Re: [PATCH v6 6/7] drm/i915: Expose RPCS (SSEU) configuration to userspace

[Date Prev][Date Next][Thread Prev][Thread Next][Date Index][Thread Index]

 




On 23/05/2018 18:12, Lionel Landwerlin wrote:
On 23/05/18 16:13, Tvrtko Ursulin wrote:

On 22/05/2018 19:00, Lionel Landwerlin wrote:
From: Chris Wilson <chris@xxxxxxxxxxxxxxxxxx>

We want to allow userspace to reconfigure the subslice configuration for
its own use case. To do so, we expose a context parameter to allow
adjustment of the RPCS register stored within the context image (and
currently not accessible via LRI). If the context is adjusted before
first use, the adjustment is for "free"; otherwise if the context is
active we flush the context off the GPU (stalling all users) and forcing
the GPU to save the context to memory where we can modify it and so
ensure that the register is reloaded on next execution.

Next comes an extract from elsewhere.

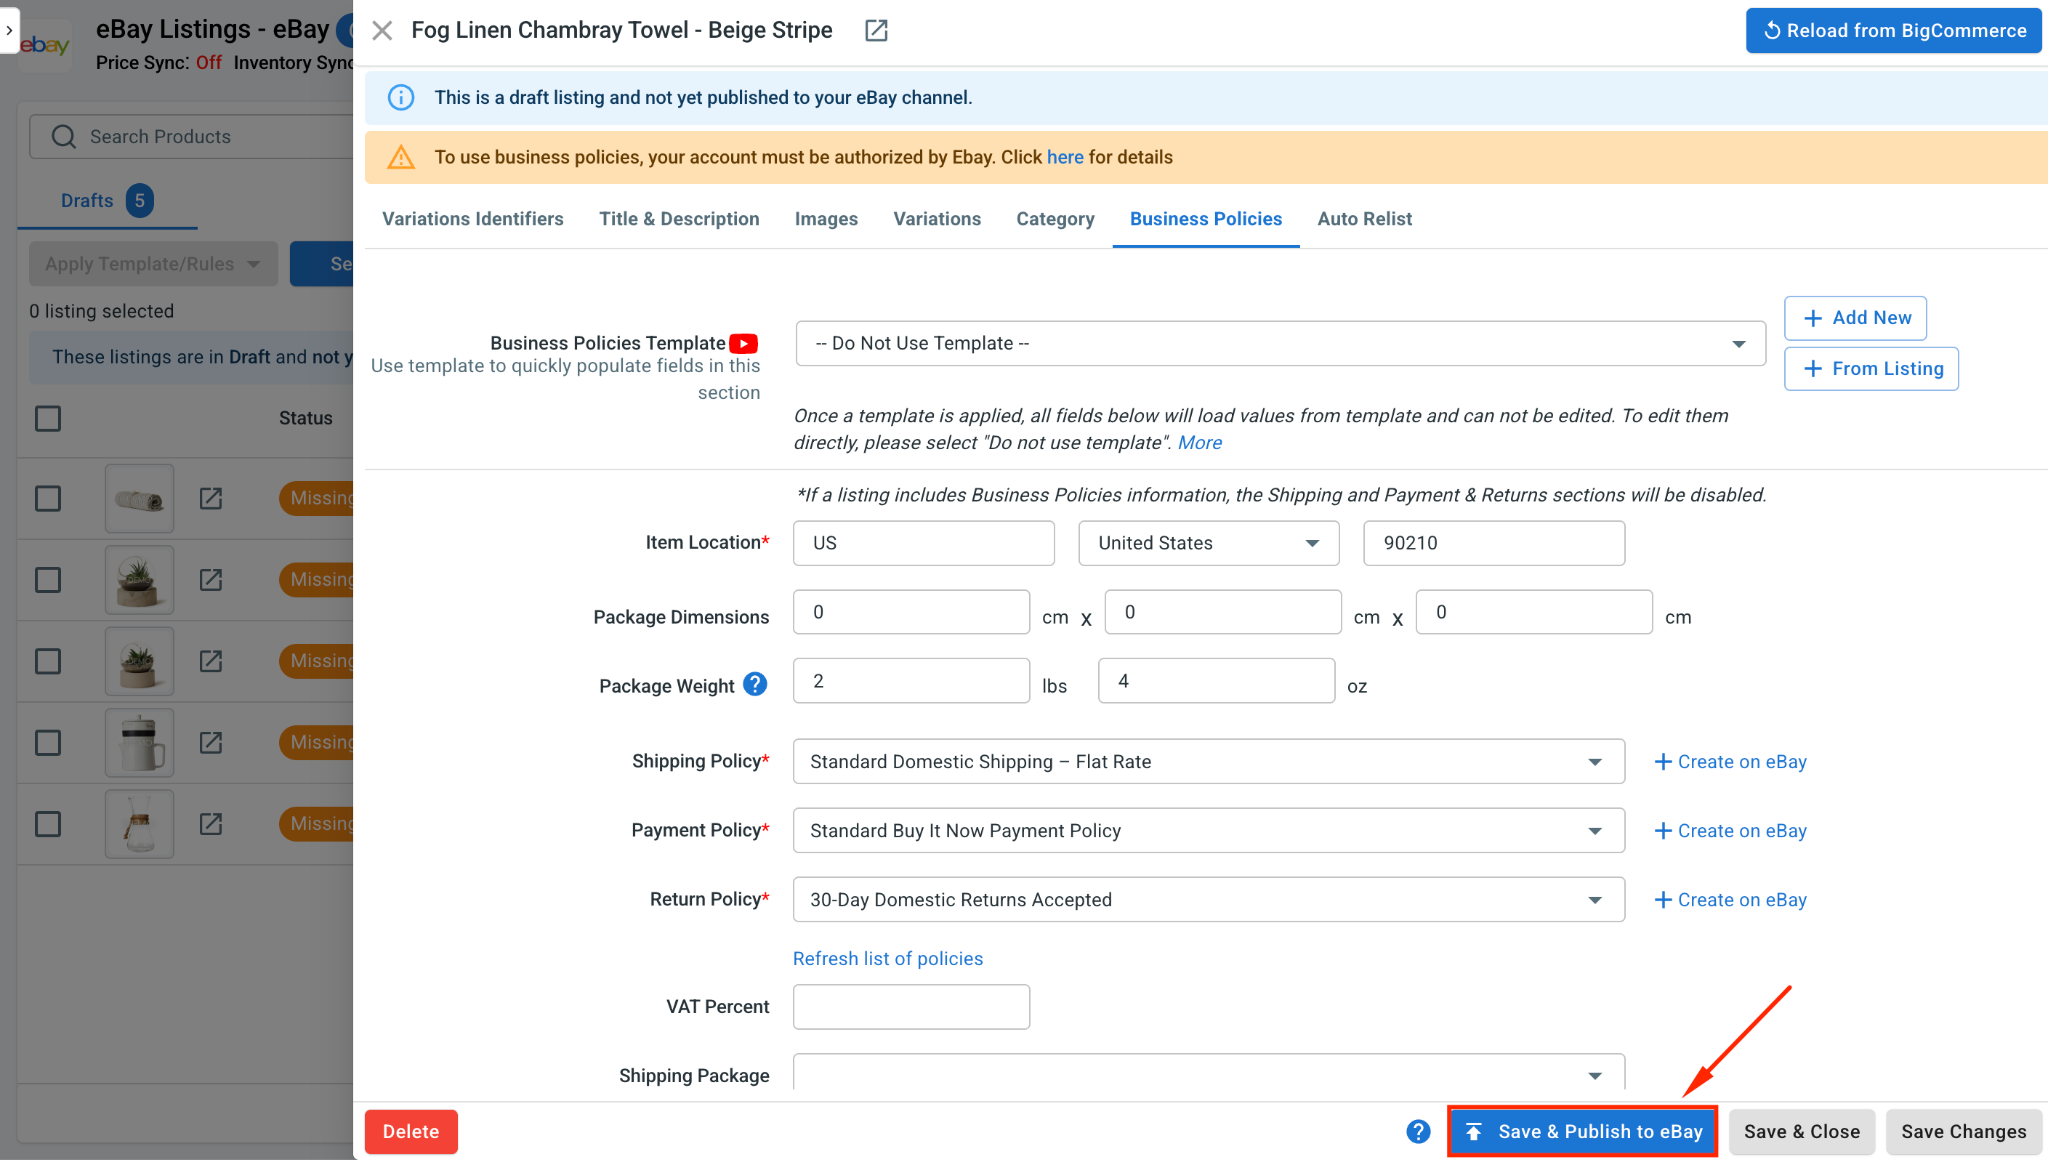Open the United States country dropdown
2048x1160 pixels.
pos(1208,543)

The overhead of managing additional EU subslices can be significant,
especially in multi-context workloads. Non-GPGPU contexts should
preferably disable the subslices it is not using, and others should
fine-tune the number to match their workload.

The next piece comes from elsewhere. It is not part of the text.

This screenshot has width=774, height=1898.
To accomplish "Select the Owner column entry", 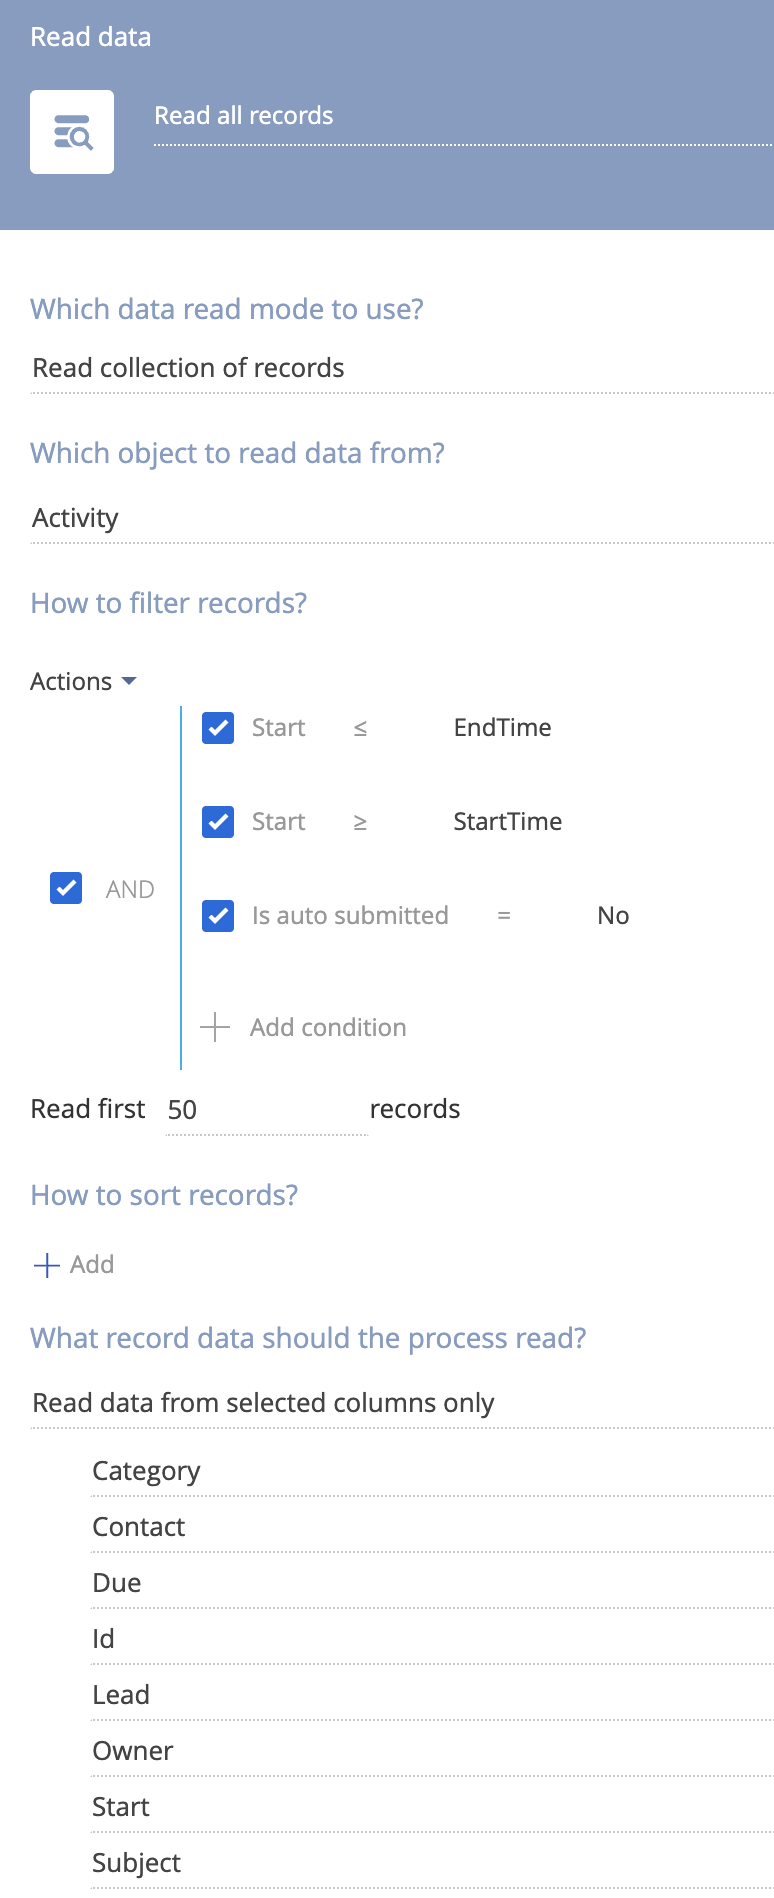I will point(432,1751).
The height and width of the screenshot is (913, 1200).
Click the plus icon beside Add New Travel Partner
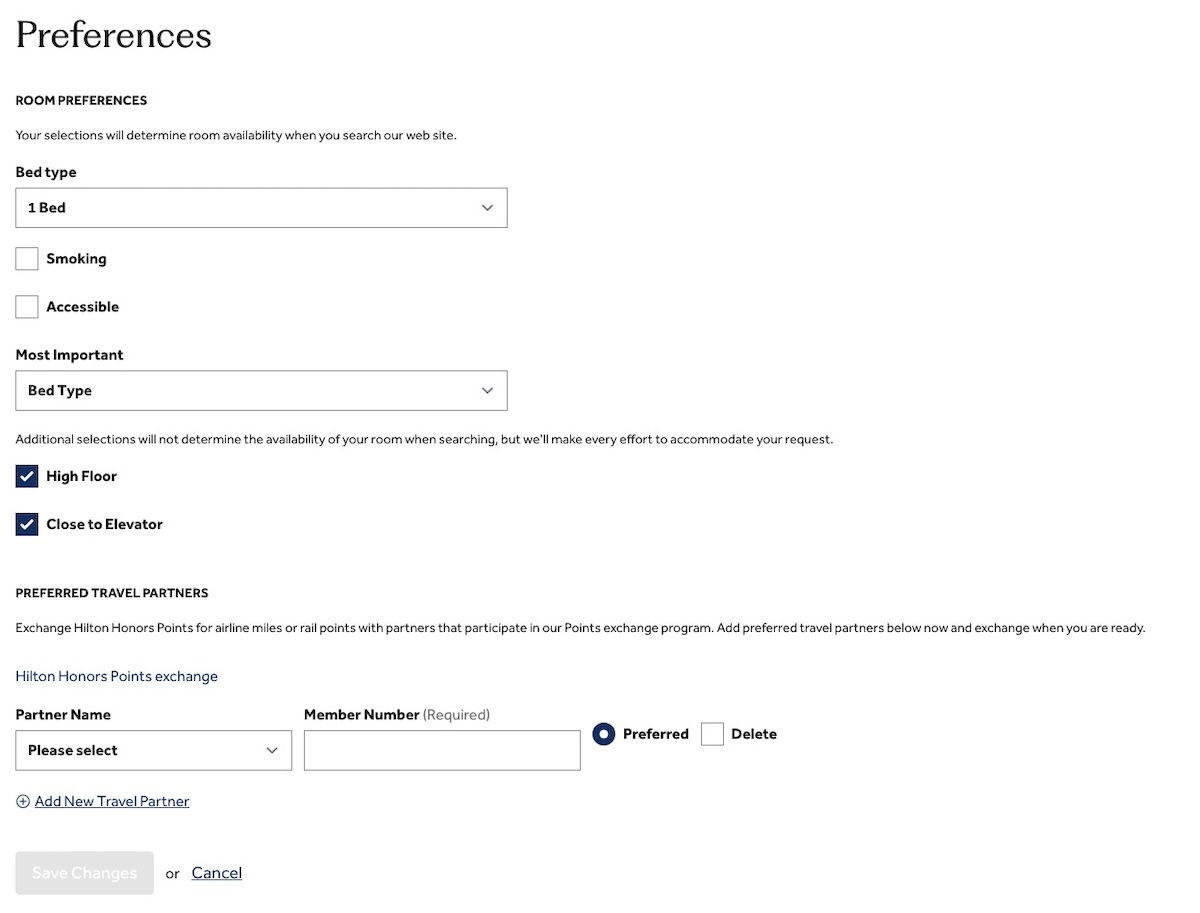pyautogui.click(x=23, y=801)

We expose complete control over the RPCS register, allowing
configuration of slice/subslice, via masks packed into a u64 for
simplicity. For example,

    struct drm_i915_gem_context_param arg;
    struct drm_i915_gem_context_param_sseu sseu = { .class = 0,
                                                    .instance = 0, };

    memset(&arg, 0, sizeof(arg));
    arg.ctx_id = ctx;
    arg.param = I915_CONTEXT_PARAM_SSEU;
    arg.value = (uintptr_t) &sseu;
    if (drmIoctl(fd, DRM_IOCTL_I915_GEM_CONTEXT_GETPARAM, &arg) == 0) {
        sseu.packed.subslice_mask = 0;

        drmIoctl(fd, DRM_IOCTL_I915_GEM_CONTEXT_SETPARAM, &arg);
    }

could be used to disable all subslices where supported.

v2: Fix offset of CTX_R_PWR_CLK_STATE in intel_lr_context_set_sseu() (Lionel)

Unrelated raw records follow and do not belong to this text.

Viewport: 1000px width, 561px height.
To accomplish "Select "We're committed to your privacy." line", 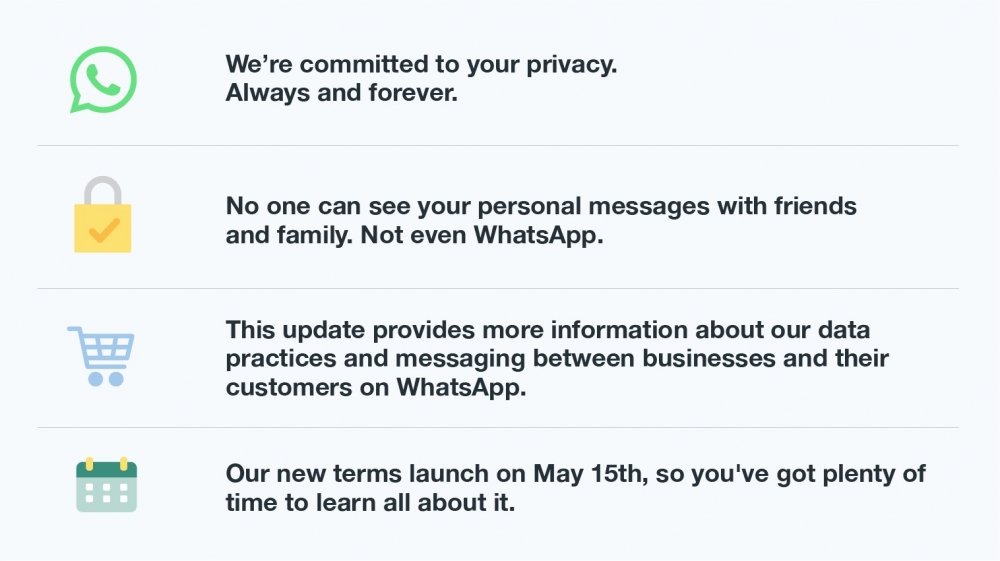I will tap(421, 64).
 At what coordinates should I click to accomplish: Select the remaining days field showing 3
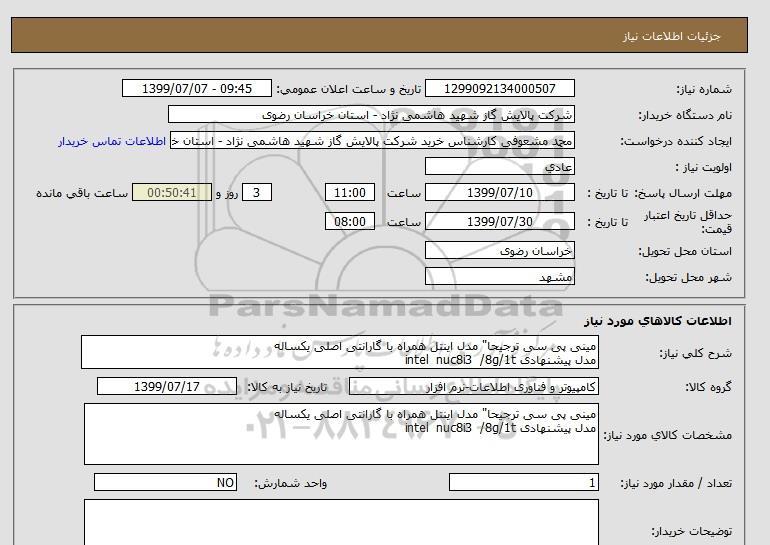click(258, 193)
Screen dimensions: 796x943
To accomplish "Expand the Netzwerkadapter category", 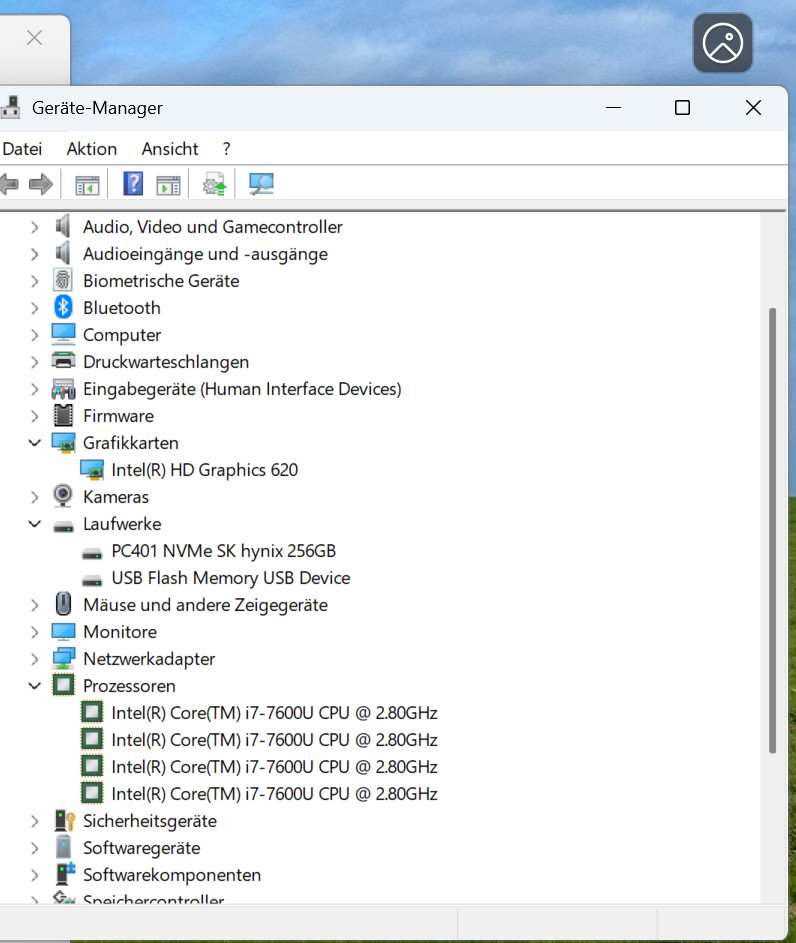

v3: Add ability to program this per engine (Chris)

v4: Move most get_sseu() into i915_gem_context.c (Lionel)

v5: Validate sseu configuration against the device's capabilities (Lionel)

v6: Change context powergating settings through MI_SDM on kernel context (Chris)

v7: Synchronize the requests following a powergating setting change using a global
     dependency (Chris)
     Iterate timelines through dev_priv.gt.active_rings (Tvrtko)
     Disable RPCS configuration setting for non capable users (Lionel/Tvrtko)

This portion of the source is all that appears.